== AIM OF THE EXERCISE ==
How does the data below read from its first line through the line containing "Given: Expand the shapes gallery more arrow"? Print those lines exactly.
________
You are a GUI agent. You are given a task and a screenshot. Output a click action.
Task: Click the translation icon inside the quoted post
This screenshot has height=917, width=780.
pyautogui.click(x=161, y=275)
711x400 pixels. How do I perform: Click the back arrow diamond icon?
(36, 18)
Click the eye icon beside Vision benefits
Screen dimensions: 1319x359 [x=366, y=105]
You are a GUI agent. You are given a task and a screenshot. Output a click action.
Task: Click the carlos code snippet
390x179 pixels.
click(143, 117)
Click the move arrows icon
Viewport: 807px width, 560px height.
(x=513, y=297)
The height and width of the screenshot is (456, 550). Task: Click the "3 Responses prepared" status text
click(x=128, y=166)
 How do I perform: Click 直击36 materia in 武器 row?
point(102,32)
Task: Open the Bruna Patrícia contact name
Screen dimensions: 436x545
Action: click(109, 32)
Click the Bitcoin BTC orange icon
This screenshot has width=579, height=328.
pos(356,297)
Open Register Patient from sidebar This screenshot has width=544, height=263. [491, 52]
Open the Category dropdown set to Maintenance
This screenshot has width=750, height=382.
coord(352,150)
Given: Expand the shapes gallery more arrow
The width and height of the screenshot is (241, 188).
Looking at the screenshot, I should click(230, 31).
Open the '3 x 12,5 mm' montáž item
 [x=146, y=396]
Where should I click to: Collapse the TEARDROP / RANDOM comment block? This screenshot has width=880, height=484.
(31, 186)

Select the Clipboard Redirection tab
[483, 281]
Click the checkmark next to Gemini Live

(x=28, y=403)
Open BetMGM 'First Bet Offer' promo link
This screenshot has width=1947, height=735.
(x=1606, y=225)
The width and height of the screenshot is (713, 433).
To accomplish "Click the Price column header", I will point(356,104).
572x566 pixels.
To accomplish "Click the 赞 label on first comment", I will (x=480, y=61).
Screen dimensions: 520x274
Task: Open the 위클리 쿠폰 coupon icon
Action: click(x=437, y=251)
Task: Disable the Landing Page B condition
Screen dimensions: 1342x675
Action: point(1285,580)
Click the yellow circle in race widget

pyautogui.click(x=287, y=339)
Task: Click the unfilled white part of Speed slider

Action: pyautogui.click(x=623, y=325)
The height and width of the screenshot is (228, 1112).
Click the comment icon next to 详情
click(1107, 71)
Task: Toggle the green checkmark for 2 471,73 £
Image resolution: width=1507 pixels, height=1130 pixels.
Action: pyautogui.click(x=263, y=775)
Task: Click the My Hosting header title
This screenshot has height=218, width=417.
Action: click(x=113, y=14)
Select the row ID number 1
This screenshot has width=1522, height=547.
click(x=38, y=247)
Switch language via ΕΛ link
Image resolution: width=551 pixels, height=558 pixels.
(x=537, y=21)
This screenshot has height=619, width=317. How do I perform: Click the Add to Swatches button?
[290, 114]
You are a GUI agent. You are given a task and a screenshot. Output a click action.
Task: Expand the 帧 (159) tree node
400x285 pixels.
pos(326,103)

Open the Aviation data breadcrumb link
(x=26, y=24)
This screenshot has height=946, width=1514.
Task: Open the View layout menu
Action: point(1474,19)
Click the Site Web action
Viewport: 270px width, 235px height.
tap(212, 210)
________
== SOLUTION FOR THIS PROBLEM ==
You are a GUI agent. You are given a task and a screenshot. Output a click action.
Task: Click the translation icon inside the quoted post
This screenshot has height=917, width=780.
pyautogui.click(x=161, y=275)
711x400 pixels. How do I perform: Click the back arrow diamond icon?
(36, 18)
Click the eye icon beside Vision benefits
Screen dimensions: 1319x359 [x=366, y=105]
You are a GUI agent. You are given a task and a screenshot. Output a click action.
Task: Click the carlos code snippet
390x179 pixels.
click(143, 117)
Click the move arrows icon
Viewport: 807px width, 560px height.
(x=513, y=297)
The height and width of the screenshot is (456, 550). Task: Click the "3 Responses prepared" status text
click(x=128, y=166)
 How do I perform: Click 直击36 materia in 武器 row?
point(102,32)
Task: Open the Bruna Patrícia contact name
Screen dimensions: 436x545
Action: click(109, 32)
Click the Bitcoin BTC orange icon
This screenshot has width=579, height=328.
pos(356,297)
Open Register Patient from sidebar This screenshot has width=544, height=263. [491, 52]
Open the Category dropdown set to Maintenance
This screenshot has width=750, height=382.
coord(352,150)
Given: Expand the shapes gallery more arrow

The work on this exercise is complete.